TRESTLES, ONE OF USA’S MOST FAMOUS SURF SPOTS, IS IN A BATTLE WITH MARINES
At the very southern edge of Southern California’s Orange County is a well-known stretch of beach called Trestles. The name comes from two train trestles that parallel the ocean. And Trestles isn’t just a random stretch of SoCal surf: It represents seven of the best known surf breaks in the world. It’s also been a practice beachhead for the U.S. Marine Corps, and now surfers and the military are fighting over who has rights to the 2.25-mile stretch of sand and ocean. Surfrider Foundation wants Trestles listed on the National Register of Historic Places and has won an early round against the Marines: The State Historical Resources Commission voted unanimously that Trestles be listed and the decision has been sent to Washington for approval. But the Marines have politics on their side, with state senators Mimi Walters and Mark Wyland warning that historic designation would take use of the beach out of the Marines’ hands. With typical political hyperbole, they said it would “put state bureaucrats and surfers in control of Marine Corps training near Trestles.” Men with boards overruling men with guns? It’s a nice idea. Via L.A. Times.

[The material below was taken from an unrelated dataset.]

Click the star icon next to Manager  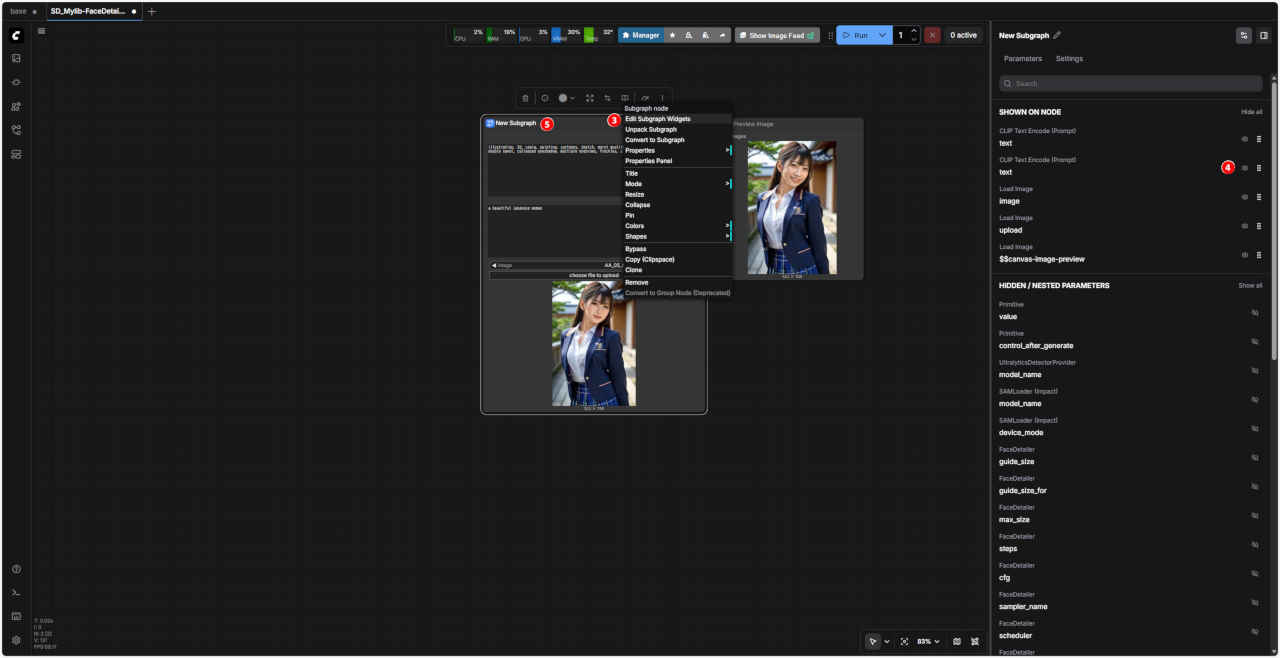672,35
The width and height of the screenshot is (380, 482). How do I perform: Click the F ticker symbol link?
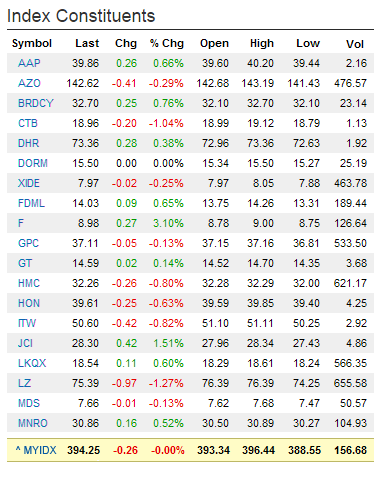tap(21, 223)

B.C. BACKCOUNTRY TRAUMA GETTING WORSE
Just one day before a 19-year-old snowboarder was killed in the Blackcomb backcountry after stacking a landing and suffering major chest injuries, the head of the local search and rescue warned that incidents in the terrain surrounding Whistler and Blackcomb were getting much more severe. “We see it both in extreme skiing and snowmobiling,” said Whistler SAR team manager Brad Sills. “Not everybody’s cognizant of that. I don’t think they would do those things in the conditions they do them sometimes if they thought about it. It amazes me that people would go that fast in poor light.” Over the last year, the group responded to about the same number of incidents as the previous year, but the traumas were worse, especially for snowmobilers. 31 of the 34 missions required helicopters, testament that people are going deeper, too. Via Pique.

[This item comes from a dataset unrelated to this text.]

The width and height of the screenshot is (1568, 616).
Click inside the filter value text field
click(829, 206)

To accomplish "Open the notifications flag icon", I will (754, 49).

NONEXISTENT B.C. TOWN GETS A MAYOR — AND OPPOSITION IS FUMING
B.C.’s Jumbo Glacier Mountain Resort, planned for the last 22 years in the Purcells and opposed for those 22 years by environmentalists who say that the resort threatens grizzly habitat, now has a mayor and a city council. Never mind that there are no citizens of the proposed resort. Well, actually there’s a lot of minding going on against Greg Deck, who was appointed mayor of the town of Glacier by the province last November to oversee development of municipal infrastructure for the planned $450-million ski resort. Opponents say that it’s illegal for the province to appoint Deck by fiat, without elections, especially when he’s essentially a figurehead meant to rubber stamp resort construction. The matter is now in the hands of B.C.’s supreme court. Via The Province.

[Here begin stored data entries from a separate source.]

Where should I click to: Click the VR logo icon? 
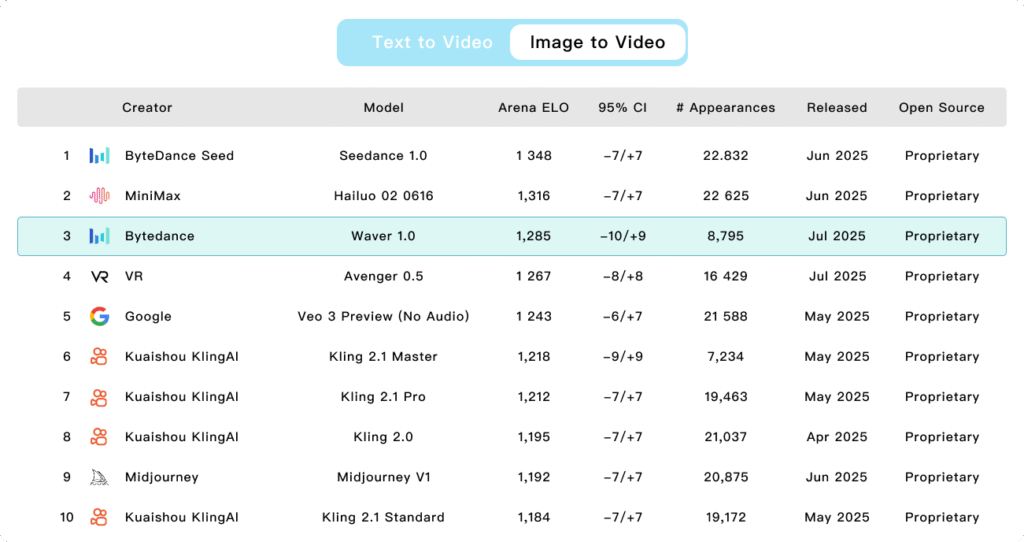point(99,276)
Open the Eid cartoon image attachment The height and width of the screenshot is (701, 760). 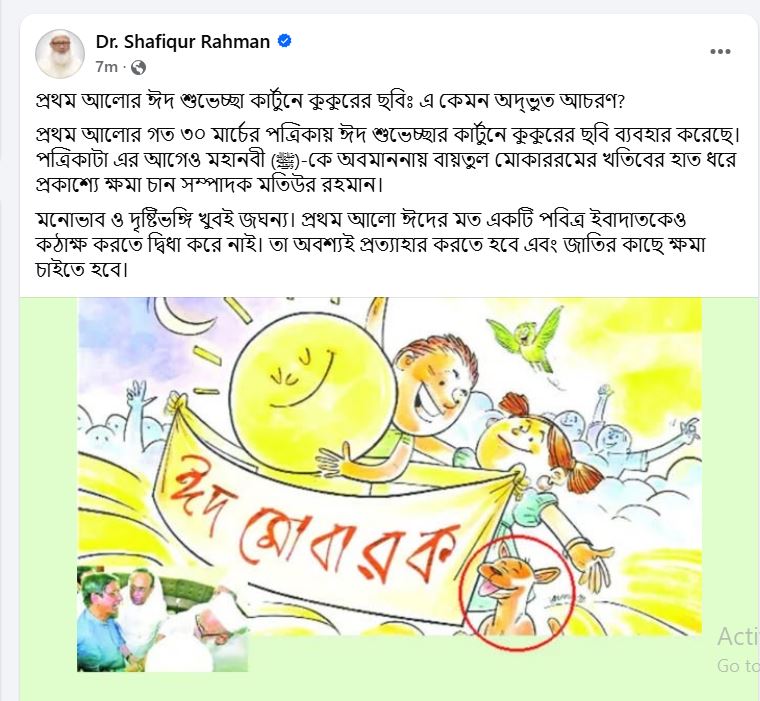point(389,466)

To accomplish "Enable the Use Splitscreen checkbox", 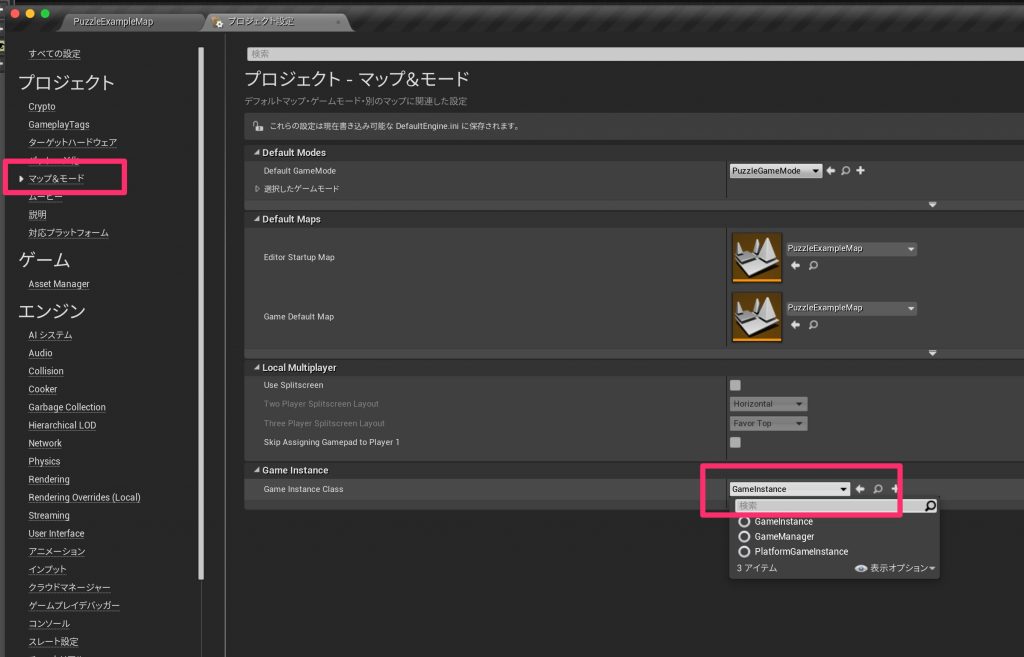I will [x=736, y=385].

WHY MAINE NEEDS ANOTHER NATIONAL PARK — TRY MONEY
The fight over a national park for Maine comes down to money, as always. But here’s how shortsighted old school ways of thinking are: a study suggests that a second national park in Maine could create 450 to 1,000 jobs. But locals don’t want it, in large part because they fear a national park would shut down nearby logging. You know how many jobs would be created by timbering all 100,000 acres of the proposed park? 50. Read that again: 50. I don’t know what kind of math they’re teaching in Maine, but in most parts of the world 450 to 1,000 trumps 50 every time. But not in Maine. Just hope you’re one of the 50. Via Boston.com.